Phase-suppressed hydrodynamics of solitons on constant-background plane wave

TL;DR

This paper experimentally demonstrates the critical role of initial phase-shift profiles in the hydrodynamic evolution of solitons and breathers on constant-background waves, showing how phase control affects their stability and maximal amplification.

Contribution

It provides the first experimental validation of the importance of initial phase excitation in the propagation of solitons and breathers in hydrodynamic media, aligning with NLSE predictions.

Findings

Zero initial phase shift causes soliton disintegration.

Phase control delays maximal wave amplification.

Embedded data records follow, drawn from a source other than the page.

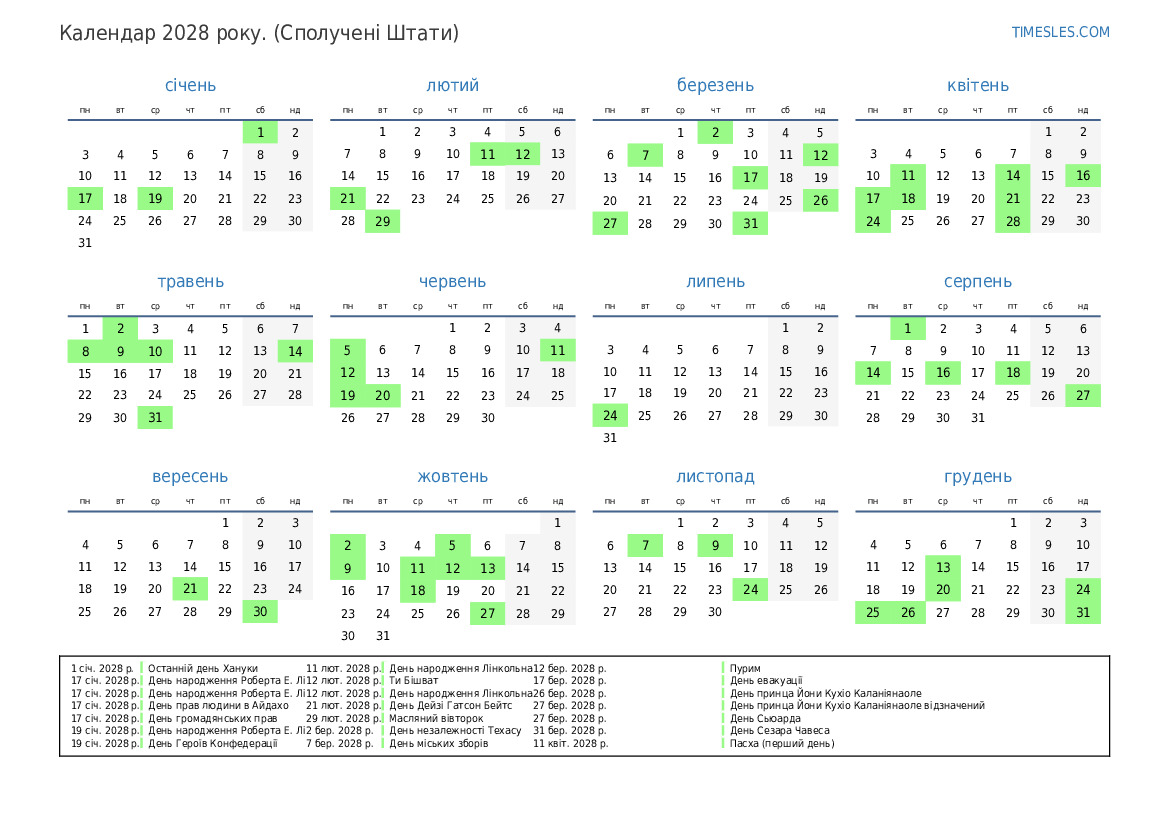Select November 24 in листопад
Image resolution: width=1169 pixels, height=827 pixels.
click(x=750, y=590)
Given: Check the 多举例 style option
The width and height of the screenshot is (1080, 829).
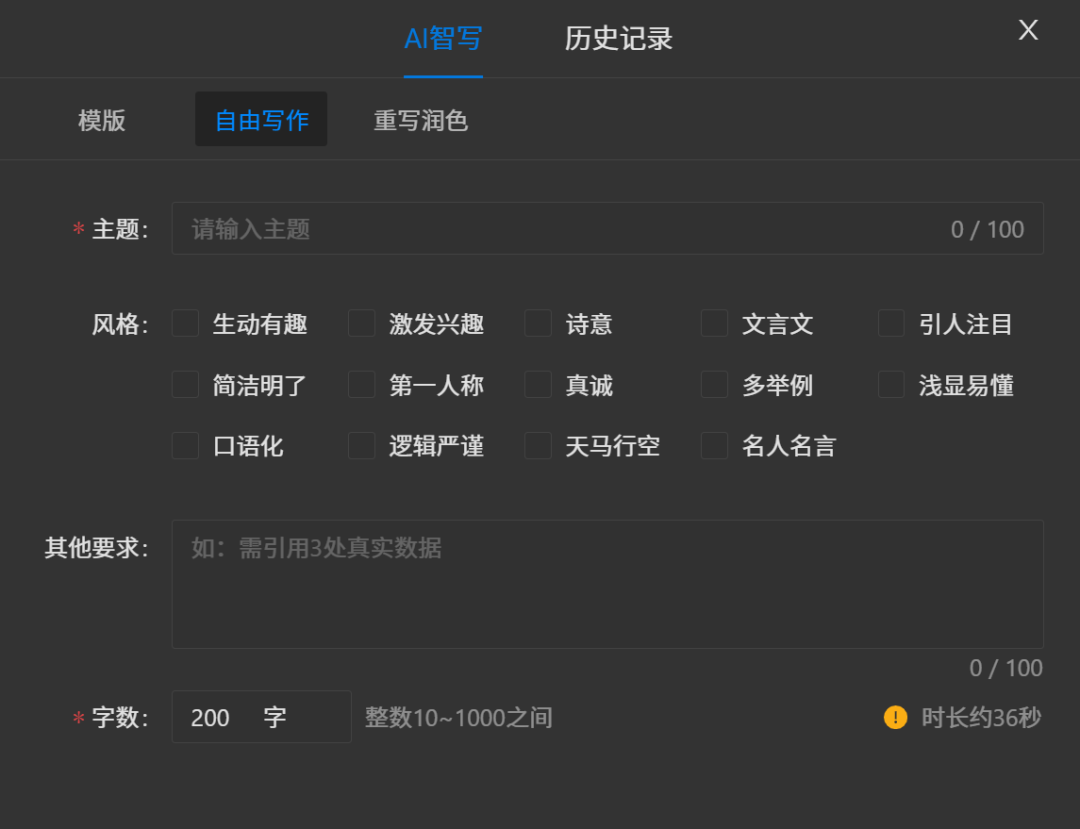Looking at the screenshot, I should (714, 384).
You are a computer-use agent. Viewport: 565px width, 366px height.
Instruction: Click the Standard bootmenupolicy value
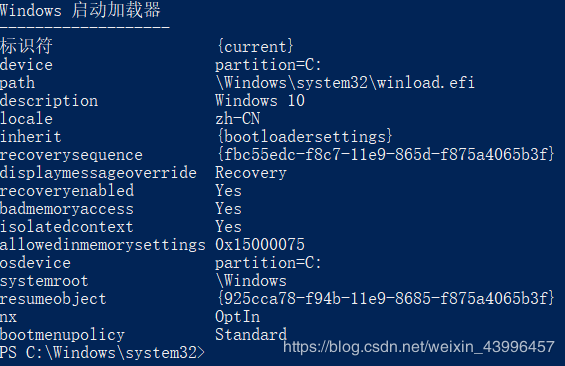(x=251, y=335)
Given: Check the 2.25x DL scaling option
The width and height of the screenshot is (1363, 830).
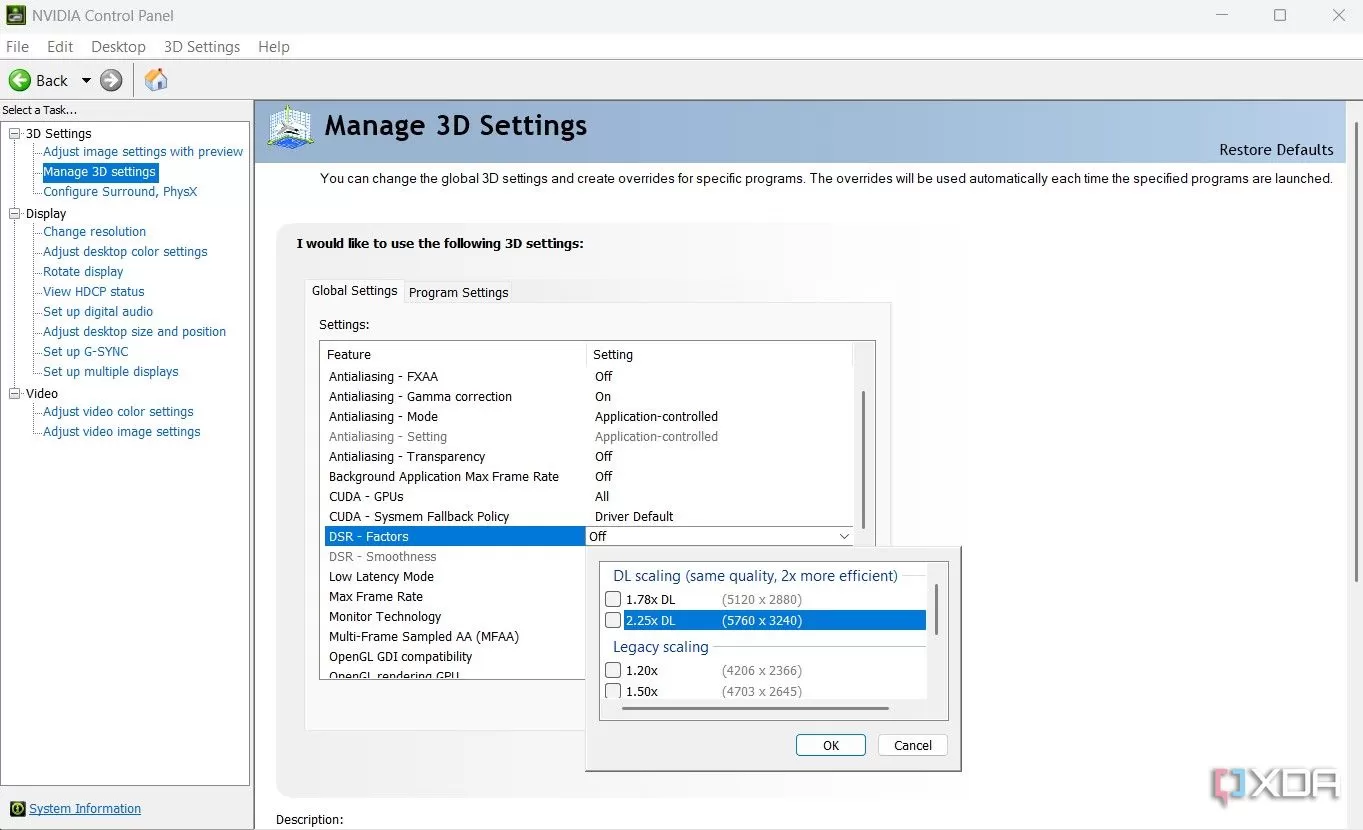Looking at the screenshot, I should click(613, 620).
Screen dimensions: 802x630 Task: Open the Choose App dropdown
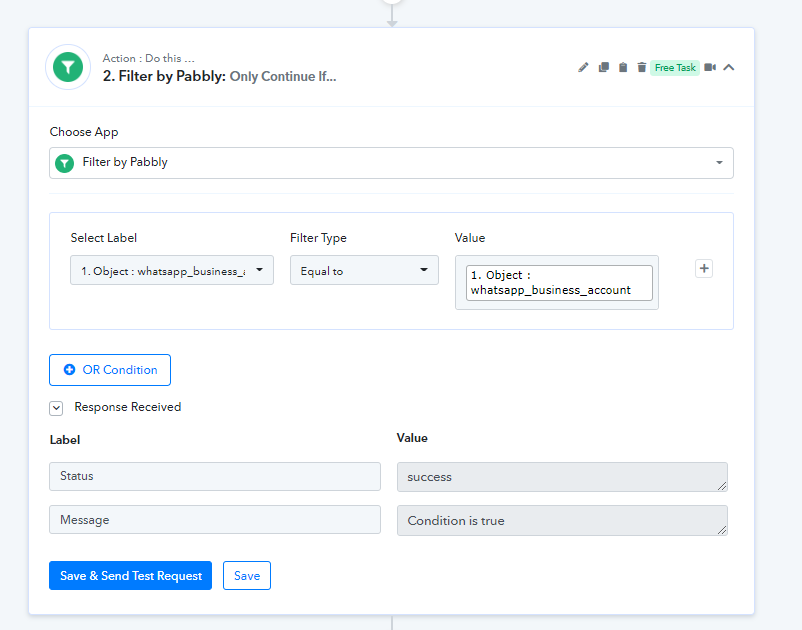click(391, 163)
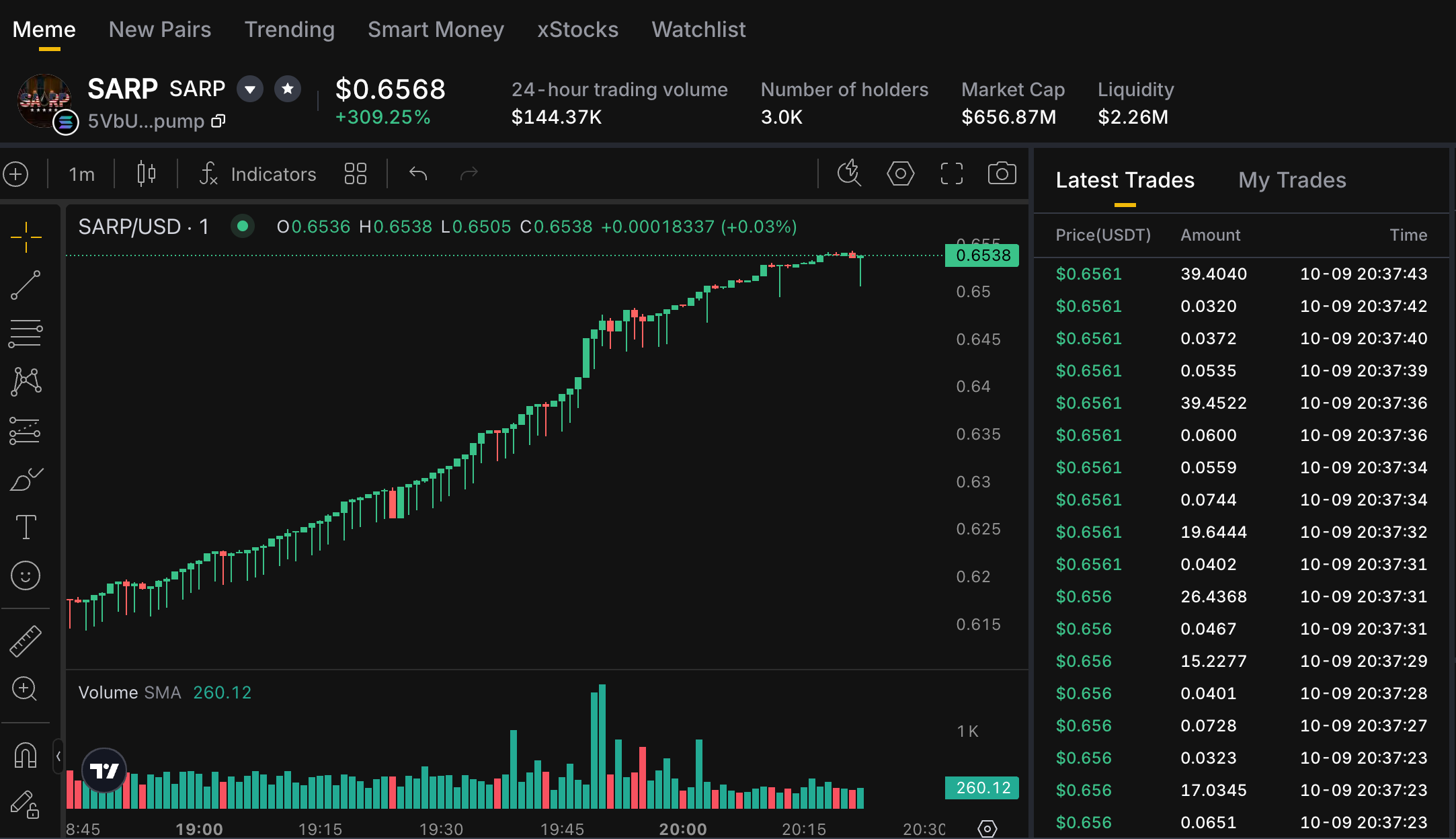Open the emoji sticker tool

[x=26, y=575]
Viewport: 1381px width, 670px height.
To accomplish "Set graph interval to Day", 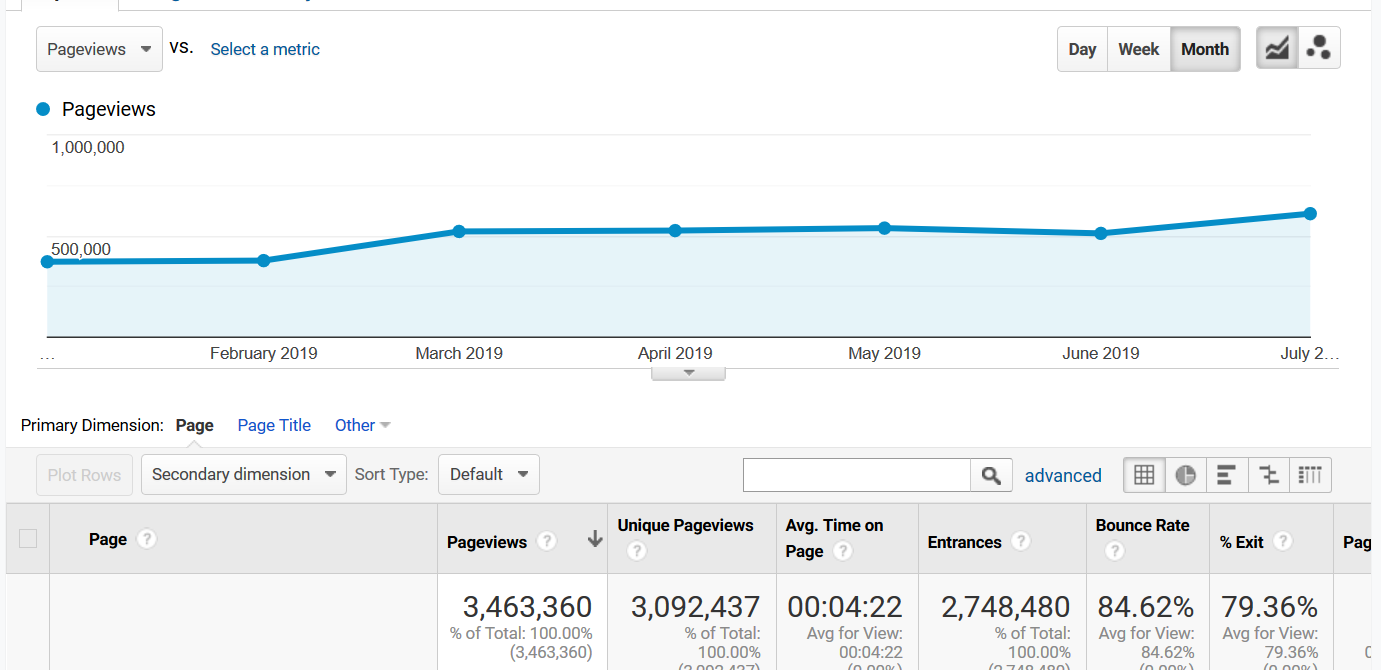I will (1082, 49).
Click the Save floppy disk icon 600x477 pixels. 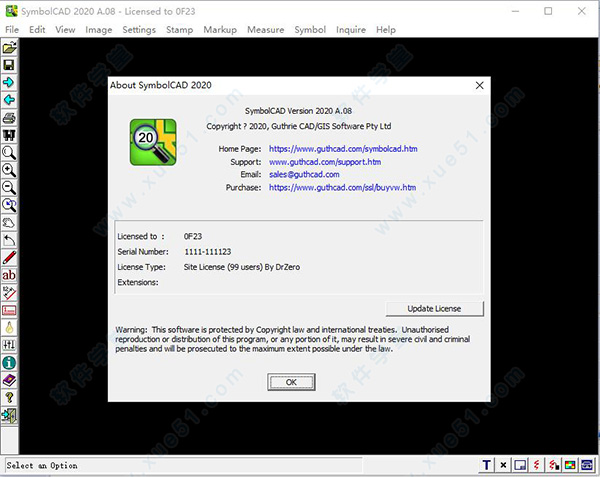pyautogui.click(x=9, y=65)
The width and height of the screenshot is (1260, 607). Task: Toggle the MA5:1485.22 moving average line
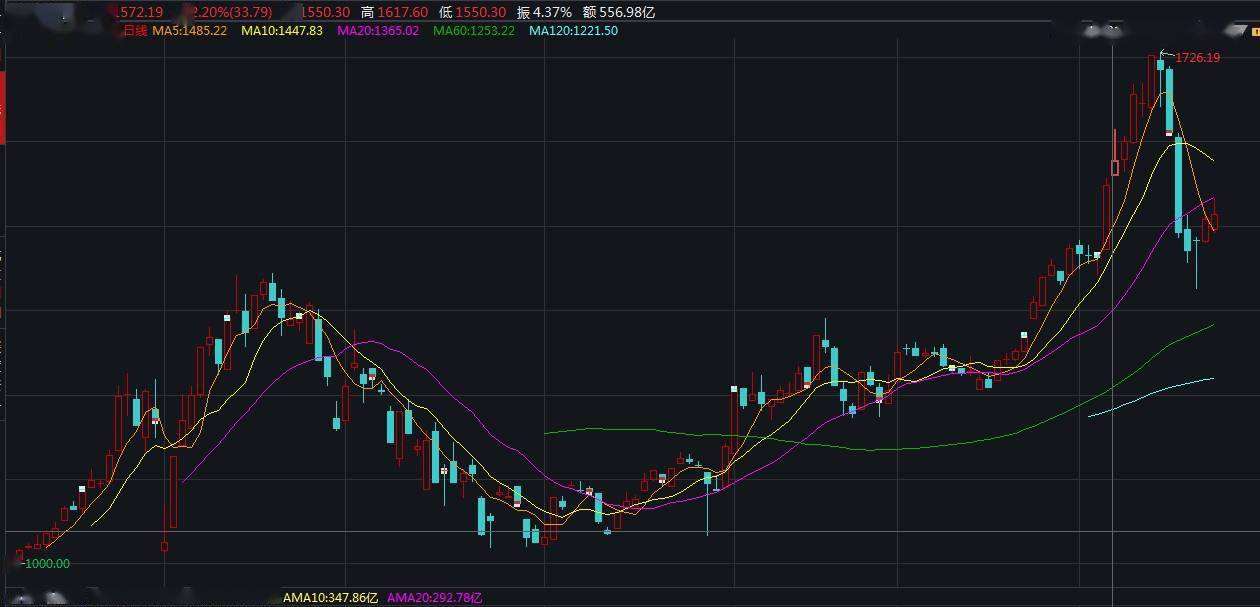click(x=187, y=31)
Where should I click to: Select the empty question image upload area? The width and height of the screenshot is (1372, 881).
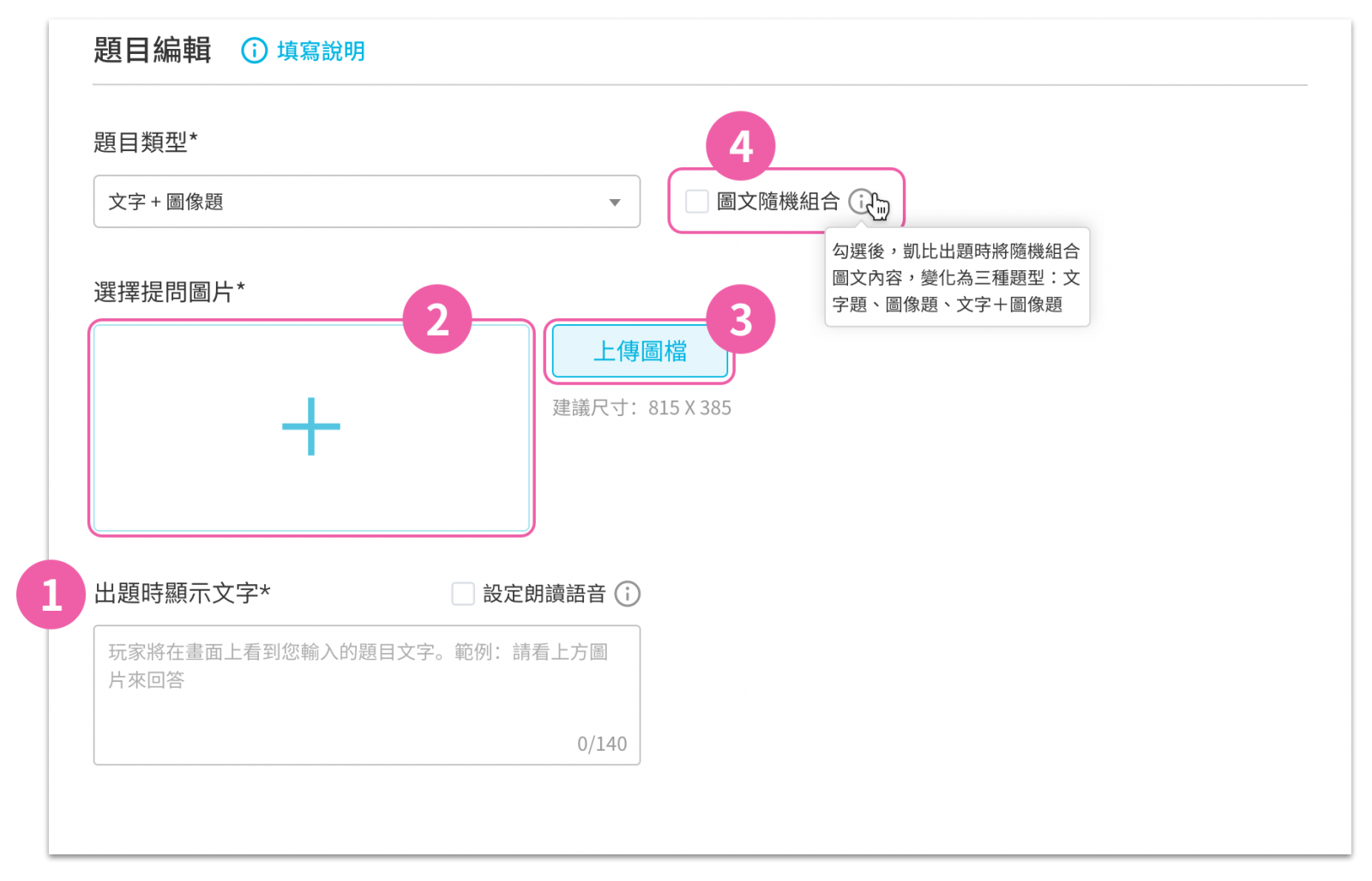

Experimental results agree with NLSE simulations.

Abstract

Soliton and breather solutions of the nonlinear Schr\"odinger equation (NLSE) are known to model localized structures in nonlinear dispersive media such as on the water surface. One of the conditions for an accurate propagation of such exact solutions is the proper generation of the exact initial phase-shift profile in the carrier wave, as defined by the NLSE envelope at a specific time or location. Here, we show experimentally the significance of such initial exact phase excitation during the hydrodynamic propagation of localized envelope solitons and breathers, which modulate a plane wave of constant amplitude (finite background). Using the example of stationary black solitons in intermediate water depth and pulsating Peregrine breathers in deep-water, we show how these localized envelopes disintegrate while they evolve over a long propagation distance when the initial phase shift is zero. By setting the envelope phases to zero, the dark solitons will disintegrate into two gray-type solitons and dispersive elements. In the case of the doubly-localized Peregrine breather the maximal amplification is considerably retarded; however locally, the shape of the maximal focused wave measured together with the respective signature phase-shift are almost identical to the exact analytical Peregrine characterization at its maximal compression location. The experiments, conducted in two large-scaled shallow-water as well as deep-water wave facilities, are in very good agreement with NLSE simulations for all cases.